Uso Compasivo is used by hospital-affiliated Spanish physicians on behalf of patients with serious or life-threatening conditions for whom no satisfactory authorised alternative exists. Cross-border patients from outside Spain cannot directly use the framework. Spanish patients who require a medicine authorised abroad but not in Spain typically use the Article 13 individual-patient foreign-medicine import framework, which is operationally similar to a Named-Patient route in other jurisdictions.

In practical terms, a Reserve Meds case opens when the treating physician has identified the clinical need, has reached a decision to prescribe a specific medicine, and has determined that the locally available route is unsuitable or unavailable. We then layer the regulatory and supply-chain coordination on top of that clinical decision; we do not originate the prescribing question and we do not advise on the clinical choice. The decision sits with the physician throughout.

Drug categories typically covered under Uso Compasivo

Specialty oncology agents (immune checkpoint inhibitors, CAR-T agents, ADCs in pre-Spanish registration), rare-disease biologics, advanced therapy medicinal products, paediatric extensions of adult-approved medicines, and post-approval indications not yet through Spanish registration.

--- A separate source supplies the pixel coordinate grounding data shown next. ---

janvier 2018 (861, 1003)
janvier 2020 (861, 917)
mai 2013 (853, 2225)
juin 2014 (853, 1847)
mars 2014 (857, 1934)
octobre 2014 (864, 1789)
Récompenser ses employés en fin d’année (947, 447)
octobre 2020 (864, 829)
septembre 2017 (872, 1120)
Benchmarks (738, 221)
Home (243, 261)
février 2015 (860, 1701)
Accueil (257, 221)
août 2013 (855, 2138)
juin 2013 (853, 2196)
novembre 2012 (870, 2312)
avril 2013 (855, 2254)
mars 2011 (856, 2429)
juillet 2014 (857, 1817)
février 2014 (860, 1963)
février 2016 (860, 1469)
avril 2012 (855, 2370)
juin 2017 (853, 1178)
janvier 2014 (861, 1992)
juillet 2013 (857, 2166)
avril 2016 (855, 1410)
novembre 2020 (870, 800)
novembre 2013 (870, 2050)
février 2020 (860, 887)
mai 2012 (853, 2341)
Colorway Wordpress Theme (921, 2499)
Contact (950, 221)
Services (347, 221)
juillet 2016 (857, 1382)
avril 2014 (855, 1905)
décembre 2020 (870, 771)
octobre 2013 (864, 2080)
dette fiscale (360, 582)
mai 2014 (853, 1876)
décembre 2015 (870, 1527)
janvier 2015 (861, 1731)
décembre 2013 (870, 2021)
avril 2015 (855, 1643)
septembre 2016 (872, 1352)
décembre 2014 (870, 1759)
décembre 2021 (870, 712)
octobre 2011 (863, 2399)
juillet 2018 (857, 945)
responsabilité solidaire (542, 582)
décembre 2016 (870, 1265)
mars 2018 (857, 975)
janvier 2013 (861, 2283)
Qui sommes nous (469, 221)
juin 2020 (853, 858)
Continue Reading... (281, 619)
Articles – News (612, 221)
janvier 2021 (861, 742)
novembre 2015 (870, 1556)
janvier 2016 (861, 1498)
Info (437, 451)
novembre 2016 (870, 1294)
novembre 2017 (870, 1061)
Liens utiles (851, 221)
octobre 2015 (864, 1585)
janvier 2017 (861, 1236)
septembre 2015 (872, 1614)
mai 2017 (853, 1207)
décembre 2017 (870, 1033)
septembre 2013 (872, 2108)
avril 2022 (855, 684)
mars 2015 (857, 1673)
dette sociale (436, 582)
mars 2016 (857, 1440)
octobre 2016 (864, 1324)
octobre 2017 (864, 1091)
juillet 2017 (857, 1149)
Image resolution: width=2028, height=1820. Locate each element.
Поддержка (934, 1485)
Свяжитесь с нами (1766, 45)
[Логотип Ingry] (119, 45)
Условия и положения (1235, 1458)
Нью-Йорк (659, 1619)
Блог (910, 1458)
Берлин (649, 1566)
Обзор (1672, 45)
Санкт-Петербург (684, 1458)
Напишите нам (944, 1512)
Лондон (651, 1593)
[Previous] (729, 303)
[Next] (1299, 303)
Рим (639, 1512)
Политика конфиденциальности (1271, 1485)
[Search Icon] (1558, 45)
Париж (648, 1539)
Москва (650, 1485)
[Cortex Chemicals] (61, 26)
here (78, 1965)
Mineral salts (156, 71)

The medicine itself must be source-country approved or in active regulatory development under a recognised reference authority (typically the US FDA, the European Medicines Agency, the UK MHRA, the Japan PMDA, or Health Canada). Most destination regulators will not authorise a Uso Compasivo (Spain) import for a medicine that lacks a recognised reference authorisation anywhere in the world, because the regulator's risk assessment leans on the source-country review as a substitute for its own.

Country compatibility

The table below summarises how the Uso Compasivo (Spain) framework is recognised across the ten destination countries where Reserve Meds currently coordinates cross-border supply. The "Accepts Uso Compasivo (Spain) dossiers" column reflects whether the destination regulator typically reviews and grants permits on the strength of a Uso Compasivo (Spain) clinical justification packet, or whether the patient must use a different parallel framework on the receiving side. Timelines reflect routine cases with a complete documentation set; first-import scenarios, paediatric weight-banded presentations, advanced therapy medicinal products, and large multi-cycle quantities can extend the regulator review by several weeks.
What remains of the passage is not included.